The overload timer operates by taking an estimate of output current, squaring it (assuming the power stage losses are dominated by resistive I^{2} losses) to produce (K x I^{2}_{OUT}), where K is a scaling gain factor. The overload timer is constantly running at every load level, and accumulates at a rate dependent on the difference between (K x I^{2}_{OUT}) and the previous level of the timer. If (K x I^{2}_{OUT}) is greater than the previous timer level, the timer level continues to increase; if (K x I^{2}_{OUT}) is less than the previous timer level, then the timer level decreases. At any steady load, the overload timer level eventually settles at a level proportional to I^{2}_{OUT}. Because the overload timer level adjusts at a rate dependent on the difference between (K xI^{2}_{OUT}) and the previous level, the timer initially reacts faster to larger differences, but over time settles exponentially at a level proportional to (K x I^{2}_{OUT}).
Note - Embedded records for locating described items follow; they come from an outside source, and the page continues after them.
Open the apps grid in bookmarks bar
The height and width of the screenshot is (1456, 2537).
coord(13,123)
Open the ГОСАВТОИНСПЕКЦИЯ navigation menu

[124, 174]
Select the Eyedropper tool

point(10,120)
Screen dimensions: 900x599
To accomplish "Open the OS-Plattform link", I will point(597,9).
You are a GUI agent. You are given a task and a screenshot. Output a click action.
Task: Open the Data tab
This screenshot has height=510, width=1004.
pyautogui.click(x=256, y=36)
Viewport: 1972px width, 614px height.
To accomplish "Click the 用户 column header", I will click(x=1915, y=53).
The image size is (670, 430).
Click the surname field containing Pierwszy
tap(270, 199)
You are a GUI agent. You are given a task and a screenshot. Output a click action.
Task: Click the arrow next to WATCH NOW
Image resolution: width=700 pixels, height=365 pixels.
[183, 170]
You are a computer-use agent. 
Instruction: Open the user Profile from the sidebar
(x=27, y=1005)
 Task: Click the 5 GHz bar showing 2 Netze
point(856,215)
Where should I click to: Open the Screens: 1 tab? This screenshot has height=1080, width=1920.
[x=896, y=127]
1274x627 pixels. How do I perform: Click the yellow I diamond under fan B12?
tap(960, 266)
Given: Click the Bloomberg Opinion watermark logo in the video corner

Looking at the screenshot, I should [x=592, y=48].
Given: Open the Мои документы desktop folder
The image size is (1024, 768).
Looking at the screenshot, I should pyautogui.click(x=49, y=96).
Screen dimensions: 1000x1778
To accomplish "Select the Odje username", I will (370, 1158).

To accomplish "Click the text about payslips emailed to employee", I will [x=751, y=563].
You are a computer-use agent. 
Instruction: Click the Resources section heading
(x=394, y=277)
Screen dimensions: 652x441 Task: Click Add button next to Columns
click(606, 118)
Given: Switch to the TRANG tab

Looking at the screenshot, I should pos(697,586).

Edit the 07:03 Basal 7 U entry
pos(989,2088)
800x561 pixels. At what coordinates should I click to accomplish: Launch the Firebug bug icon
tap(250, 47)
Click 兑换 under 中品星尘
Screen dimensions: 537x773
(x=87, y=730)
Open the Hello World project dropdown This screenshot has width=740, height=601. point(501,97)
As shown in Figure 34, in both the first and second examples, the initial steady load allows the timer to integrate and settle at a level proportional to the load. The margin to the over-load trip level depends on the historical loading, lower prior average loading results in greater future over-load capability, and vice versa. The rate at which the timer reacts to different load steps is set by the chosen time constant (or response rate) per Table 1.
The overload timer can cope with pulsed loads and loads with a complex waveform. Because the rate of increase and decrease also depends on the load change from the previous load, it also times out faster for bigger overloads, or allows a smaller overload to run for much longer. The overload timer operates in both normal CV mode and overload CC mode, or a dynamic mix of both modes.